Here, among these 150 graves, lie the three men who held out to the end in
the Mirweis hospital, shooting at the Americans and their Afghan allies
until they died amid sewage and their own excrement. Other earth hides the
bodies of the followers of Osama bin Laden who fought at Kandahar airport in
the last battle before the fall of the Taliban.
They are Arabs and Pakistanis and Chechens and Kazakhs and Kashmiris and
all--if you believe the propaganda--are hated and loathed by the native
Pashtun population of Kandahar.
Not true. For while the US special forces cruise the streets of this
brooding, hot city in their 4x4s, the people of Kandahar visit this bleak
graveyard with the reverence of worshippers. They tend the graves in their
hundreds. On Fridays, they come in their thousands, travelling hundreds of
miles.
They bring their sick and dying. For word has it that a visit to the
graveyard of Mr bin Laden's dead will cure disease and pestilence. As if
kneeling at the graves of saints, old women gently wash the baked-mud
sepulchres, kissing the dust upon them, looking up in prayer to the spindly
flags which snap in the dust storms. The Kandahar Kubrestan--the place of
graves--is a political as well as a religious lesson for all who come here.
"Foreigners are advised to stay away from the al-Qa'ida graveyard," a
Western aid worker announces with ceremony. "You may be in danger there."
But when I visited the last resting place of Mr bin Laden's men, there was
only the fine, gritty winds of sand to fear. It crept into my eyes, my nose,
my mouth, my ears. Many of the men around the graves kept their scarves
around their faces, dark eyes staring at the foreigner in their midst. The
local authorities have put two Afghan soldiers on duty to control the
crowds, but all they do is watch the visitors as they put bowls of salt on
the graves and take pieces of mud from the graves to touch with their
tongues.
An old man from Helmand was there. He had put stones and salt and mud on the
tombs--he shook hands with me with salt on his fingers--and he had come
because he was sick. "I have pain in my knee and I have polio and I heard
that if I came here I would be cured," he said. "I put salt and grain on the
graves. Later I collect the grain and eat the salt, and take the mud from
the grave home." Khurda, the Pashtuns call this, bringing salt to the tombs
of saints.
A second, older man had travelled from Uruzgan with his mother. "My mother
had leg and back pains and I brought her to Kandahar so she could see the
doctors. But when I heard the stories about these martyrs' graves--and that
they might cure her--I also brought my mother here. She is happier here than
going to the doctor's." I watched his elderly mother on her knees, scraping
dust from the mud tombs, praying and crying.
The two soldiers at the graveyard appear to have succumbed to the same
visionary trance as the worshippers. "I've seen for myself people who get
healed here," a young, unbearded man with a Kalashnikov rifle on his
shoulder told me with a smile. "It's true.

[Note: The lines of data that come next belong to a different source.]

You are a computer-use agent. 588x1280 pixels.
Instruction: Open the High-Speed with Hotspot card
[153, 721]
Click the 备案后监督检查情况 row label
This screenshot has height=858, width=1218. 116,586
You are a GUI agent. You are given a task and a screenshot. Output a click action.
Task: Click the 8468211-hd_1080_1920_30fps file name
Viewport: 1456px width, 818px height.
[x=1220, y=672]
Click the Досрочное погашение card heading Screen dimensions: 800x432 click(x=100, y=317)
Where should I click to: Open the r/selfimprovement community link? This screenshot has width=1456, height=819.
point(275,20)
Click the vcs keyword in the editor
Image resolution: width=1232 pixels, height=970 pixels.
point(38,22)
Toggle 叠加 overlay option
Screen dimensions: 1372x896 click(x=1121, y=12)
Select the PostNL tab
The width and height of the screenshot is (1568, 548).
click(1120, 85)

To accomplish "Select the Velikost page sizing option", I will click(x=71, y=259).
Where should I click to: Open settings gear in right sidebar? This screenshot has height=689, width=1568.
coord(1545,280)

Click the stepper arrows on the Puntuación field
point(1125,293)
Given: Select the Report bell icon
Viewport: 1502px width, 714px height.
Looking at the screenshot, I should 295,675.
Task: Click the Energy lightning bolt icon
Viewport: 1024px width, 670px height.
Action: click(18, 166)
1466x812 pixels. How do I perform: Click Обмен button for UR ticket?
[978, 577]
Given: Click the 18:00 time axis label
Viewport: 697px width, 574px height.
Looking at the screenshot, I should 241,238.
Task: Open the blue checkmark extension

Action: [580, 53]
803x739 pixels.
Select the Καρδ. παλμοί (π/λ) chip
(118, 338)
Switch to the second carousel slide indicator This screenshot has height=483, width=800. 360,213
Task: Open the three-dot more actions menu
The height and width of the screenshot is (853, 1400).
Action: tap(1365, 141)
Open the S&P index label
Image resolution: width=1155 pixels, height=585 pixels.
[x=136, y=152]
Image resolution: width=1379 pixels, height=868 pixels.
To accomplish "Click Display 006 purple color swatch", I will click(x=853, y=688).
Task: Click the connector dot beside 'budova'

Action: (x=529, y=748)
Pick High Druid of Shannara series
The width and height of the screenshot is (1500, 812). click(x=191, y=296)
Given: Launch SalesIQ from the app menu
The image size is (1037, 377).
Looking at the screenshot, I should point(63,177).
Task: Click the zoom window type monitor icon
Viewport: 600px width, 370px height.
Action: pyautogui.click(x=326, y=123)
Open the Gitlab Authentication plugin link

People get well after visiting
the graves. I've seen deaf men who could hear again and I've seen the dumb
speak. They were cured."
This is not the time--and definitely not the place--to contradict such
conviction. The sand blasts over this graveyard with a ruthlessness worthy
of Osama bin Laden. The city cemetery is much larger--there are square miles
of tribal graveyards within the perimeter. But it is the al-Qa'ida dead who
attract most mourners. Attracted by what, the foreigner wonders? By the
rumours and legend of healing? By the idea that these men resisted the
foreigners to the end, preferred to die rather than surrender, that the
non-Afghan "martyrs" had fought like Afghans?
Perhaps it's as well the American special forces boys don't drop by for a
visit. They might see something that would--and should--worry them.